The cyclone-centered square grid spans ±1500 km (north–south and east–west of the low) and each 100 km × 100 km cell is populated by 1) the number of data points that fall in this grid cell based on the distance between the original grid cell and the center of the cyclone, 2) the number of these data points that do have a precipitation retrieval/product, 3) the number of these data points that do have a precipitation rate > 0 mm h−1, and 4) what the accumulated rate is. An example of the projection of the gridded precipitation products into a cyclone centered grid is shown in Naud et al. (2018).
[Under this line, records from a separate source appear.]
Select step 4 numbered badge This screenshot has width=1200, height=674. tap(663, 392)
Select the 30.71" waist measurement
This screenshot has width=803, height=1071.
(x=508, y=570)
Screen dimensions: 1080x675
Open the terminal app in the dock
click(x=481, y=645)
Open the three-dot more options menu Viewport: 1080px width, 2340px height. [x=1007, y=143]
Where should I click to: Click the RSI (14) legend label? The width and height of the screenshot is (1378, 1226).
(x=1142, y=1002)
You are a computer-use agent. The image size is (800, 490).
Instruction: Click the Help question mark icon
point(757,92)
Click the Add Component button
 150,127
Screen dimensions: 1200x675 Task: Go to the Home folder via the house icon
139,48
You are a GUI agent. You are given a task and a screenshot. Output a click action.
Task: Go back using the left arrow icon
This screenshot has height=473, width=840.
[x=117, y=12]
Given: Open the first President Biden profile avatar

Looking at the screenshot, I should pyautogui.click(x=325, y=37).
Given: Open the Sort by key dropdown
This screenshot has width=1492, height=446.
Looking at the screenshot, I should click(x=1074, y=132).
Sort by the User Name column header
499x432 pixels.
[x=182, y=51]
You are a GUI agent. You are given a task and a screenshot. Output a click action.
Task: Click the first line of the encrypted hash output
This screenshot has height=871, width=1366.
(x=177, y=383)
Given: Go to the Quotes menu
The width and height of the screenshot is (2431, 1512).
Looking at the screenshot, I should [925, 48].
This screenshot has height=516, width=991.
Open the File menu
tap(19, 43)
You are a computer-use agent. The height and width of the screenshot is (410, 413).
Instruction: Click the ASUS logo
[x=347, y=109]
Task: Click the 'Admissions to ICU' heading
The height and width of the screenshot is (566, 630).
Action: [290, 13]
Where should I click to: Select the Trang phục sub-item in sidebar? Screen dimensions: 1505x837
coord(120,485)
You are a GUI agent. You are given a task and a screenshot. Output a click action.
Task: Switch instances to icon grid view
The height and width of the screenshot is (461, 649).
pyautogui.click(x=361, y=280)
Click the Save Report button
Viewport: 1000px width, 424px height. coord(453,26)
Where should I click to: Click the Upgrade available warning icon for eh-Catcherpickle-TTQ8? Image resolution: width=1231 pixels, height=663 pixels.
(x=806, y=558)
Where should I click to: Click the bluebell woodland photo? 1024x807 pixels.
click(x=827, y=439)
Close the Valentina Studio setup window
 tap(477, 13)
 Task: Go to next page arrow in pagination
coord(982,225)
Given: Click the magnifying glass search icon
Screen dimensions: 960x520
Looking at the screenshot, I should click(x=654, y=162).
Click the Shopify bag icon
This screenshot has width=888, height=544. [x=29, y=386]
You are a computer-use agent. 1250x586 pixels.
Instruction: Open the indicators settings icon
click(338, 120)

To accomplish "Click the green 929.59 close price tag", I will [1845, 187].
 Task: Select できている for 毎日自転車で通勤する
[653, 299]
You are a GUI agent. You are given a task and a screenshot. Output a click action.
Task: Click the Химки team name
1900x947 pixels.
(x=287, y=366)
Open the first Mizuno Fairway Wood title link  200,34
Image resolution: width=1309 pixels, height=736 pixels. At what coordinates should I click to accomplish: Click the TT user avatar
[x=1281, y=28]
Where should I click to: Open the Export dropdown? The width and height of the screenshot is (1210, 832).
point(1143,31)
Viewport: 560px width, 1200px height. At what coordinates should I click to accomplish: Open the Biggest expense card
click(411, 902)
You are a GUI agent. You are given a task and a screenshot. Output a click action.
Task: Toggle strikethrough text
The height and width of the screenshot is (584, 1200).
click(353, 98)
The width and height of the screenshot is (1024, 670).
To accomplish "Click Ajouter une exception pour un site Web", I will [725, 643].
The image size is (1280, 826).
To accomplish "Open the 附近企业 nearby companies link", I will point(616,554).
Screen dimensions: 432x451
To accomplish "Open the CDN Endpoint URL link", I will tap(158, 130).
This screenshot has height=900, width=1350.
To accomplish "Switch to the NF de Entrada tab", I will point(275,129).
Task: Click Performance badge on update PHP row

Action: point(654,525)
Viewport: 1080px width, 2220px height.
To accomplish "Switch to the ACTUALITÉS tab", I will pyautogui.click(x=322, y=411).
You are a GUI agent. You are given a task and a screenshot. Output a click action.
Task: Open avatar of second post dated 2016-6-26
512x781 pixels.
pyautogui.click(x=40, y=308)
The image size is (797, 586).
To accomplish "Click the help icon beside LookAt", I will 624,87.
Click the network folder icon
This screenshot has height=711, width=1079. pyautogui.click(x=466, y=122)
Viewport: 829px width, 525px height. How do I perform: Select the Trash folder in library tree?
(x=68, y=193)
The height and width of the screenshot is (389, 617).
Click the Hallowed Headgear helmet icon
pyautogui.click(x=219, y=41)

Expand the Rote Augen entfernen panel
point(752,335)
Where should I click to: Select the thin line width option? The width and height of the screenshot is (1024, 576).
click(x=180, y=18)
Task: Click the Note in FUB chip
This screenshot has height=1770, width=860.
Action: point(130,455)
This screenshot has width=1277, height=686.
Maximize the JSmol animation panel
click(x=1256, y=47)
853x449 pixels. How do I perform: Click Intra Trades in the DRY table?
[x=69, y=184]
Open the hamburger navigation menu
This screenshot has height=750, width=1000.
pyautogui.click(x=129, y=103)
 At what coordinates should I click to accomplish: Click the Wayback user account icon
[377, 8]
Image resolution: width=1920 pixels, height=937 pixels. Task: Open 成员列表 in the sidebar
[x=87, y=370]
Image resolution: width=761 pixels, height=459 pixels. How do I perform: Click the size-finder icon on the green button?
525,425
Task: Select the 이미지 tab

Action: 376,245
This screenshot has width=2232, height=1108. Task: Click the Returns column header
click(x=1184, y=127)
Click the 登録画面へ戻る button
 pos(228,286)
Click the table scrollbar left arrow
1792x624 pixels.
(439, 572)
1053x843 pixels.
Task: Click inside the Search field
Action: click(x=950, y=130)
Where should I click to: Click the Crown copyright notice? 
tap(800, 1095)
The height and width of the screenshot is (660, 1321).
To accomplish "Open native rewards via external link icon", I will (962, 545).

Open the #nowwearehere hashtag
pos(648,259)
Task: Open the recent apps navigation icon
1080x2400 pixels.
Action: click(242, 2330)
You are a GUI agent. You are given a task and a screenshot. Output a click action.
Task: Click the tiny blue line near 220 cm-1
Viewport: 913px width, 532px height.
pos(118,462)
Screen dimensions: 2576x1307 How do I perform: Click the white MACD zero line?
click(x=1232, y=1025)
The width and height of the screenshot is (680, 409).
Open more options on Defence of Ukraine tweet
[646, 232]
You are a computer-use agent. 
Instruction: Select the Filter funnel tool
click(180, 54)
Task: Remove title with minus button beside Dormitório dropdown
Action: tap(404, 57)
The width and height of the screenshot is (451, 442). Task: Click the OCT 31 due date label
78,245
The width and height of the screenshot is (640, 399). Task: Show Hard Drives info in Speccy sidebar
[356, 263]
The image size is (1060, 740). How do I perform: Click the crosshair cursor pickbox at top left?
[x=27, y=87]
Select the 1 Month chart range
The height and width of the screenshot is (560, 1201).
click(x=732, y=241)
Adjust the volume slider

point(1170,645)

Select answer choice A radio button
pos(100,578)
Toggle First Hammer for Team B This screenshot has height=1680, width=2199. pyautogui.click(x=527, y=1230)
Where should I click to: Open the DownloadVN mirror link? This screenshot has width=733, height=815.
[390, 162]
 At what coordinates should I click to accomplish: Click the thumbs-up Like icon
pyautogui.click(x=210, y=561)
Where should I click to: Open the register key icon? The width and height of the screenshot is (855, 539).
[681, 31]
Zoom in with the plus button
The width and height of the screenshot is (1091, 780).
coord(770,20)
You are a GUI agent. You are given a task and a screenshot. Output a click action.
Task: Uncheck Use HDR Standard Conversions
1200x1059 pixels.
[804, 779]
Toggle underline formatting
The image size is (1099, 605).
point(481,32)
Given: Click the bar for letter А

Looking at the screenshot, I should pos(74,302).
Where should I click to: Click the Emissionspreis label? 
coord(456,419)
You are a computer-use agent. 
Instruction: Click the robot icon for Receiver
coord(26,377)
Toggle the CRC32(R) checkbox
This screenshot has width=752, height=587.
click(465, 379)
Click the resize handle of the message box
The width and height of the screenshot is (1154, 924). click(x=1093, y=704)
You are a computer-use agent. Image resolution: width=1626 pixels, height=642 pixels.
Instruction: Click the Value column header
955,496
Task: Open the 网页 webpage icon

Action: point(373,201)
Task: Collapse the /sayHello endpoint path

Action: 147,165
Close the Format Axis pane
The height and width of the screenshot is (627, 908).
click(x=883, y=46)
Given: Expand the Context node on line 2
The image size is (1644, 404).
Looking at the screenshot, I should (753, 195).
Finally, using all cyclones in the database and the regridded precipitation products, we construct composites by superimposing the cyclone centers found in the two hemispheres between 30° and 60° latitude over the ocean. These composites provide in each 100 km × 100 km grid cell: the mean precipitation P when P ≥ 0 mm h−1, the mean precipitation rate when P > 0 mm h−1 (thereafter referred to as intensity), and the frequency of occurrence of precipitation (hereafter referred to as frequency), that is, the ratio of the total number of occurrences of P > 0 mm h−1 to the total number of data points with P ≥ 0 mm h−1 across all cyclones. In some previous studies a rotation of the cyclones was applied prior to compositing to align specific features and alleviate the smoothing effect of averaging very disparate systems. This rotation was necessary to be able to relate surface properties to cyclone precipitation (e.g., Rudeva and Gulev 2011), to compare reanalysis to GCM dynamical features within cyclones (e.g., Catto et al. 2010), or to explore frontal features (Govekar et al. 2011; Naud et al. 2012). Here no rotation is deemed necessary as we are only interested in the overall spatial distribution of precipitation in all cyclones of all ages.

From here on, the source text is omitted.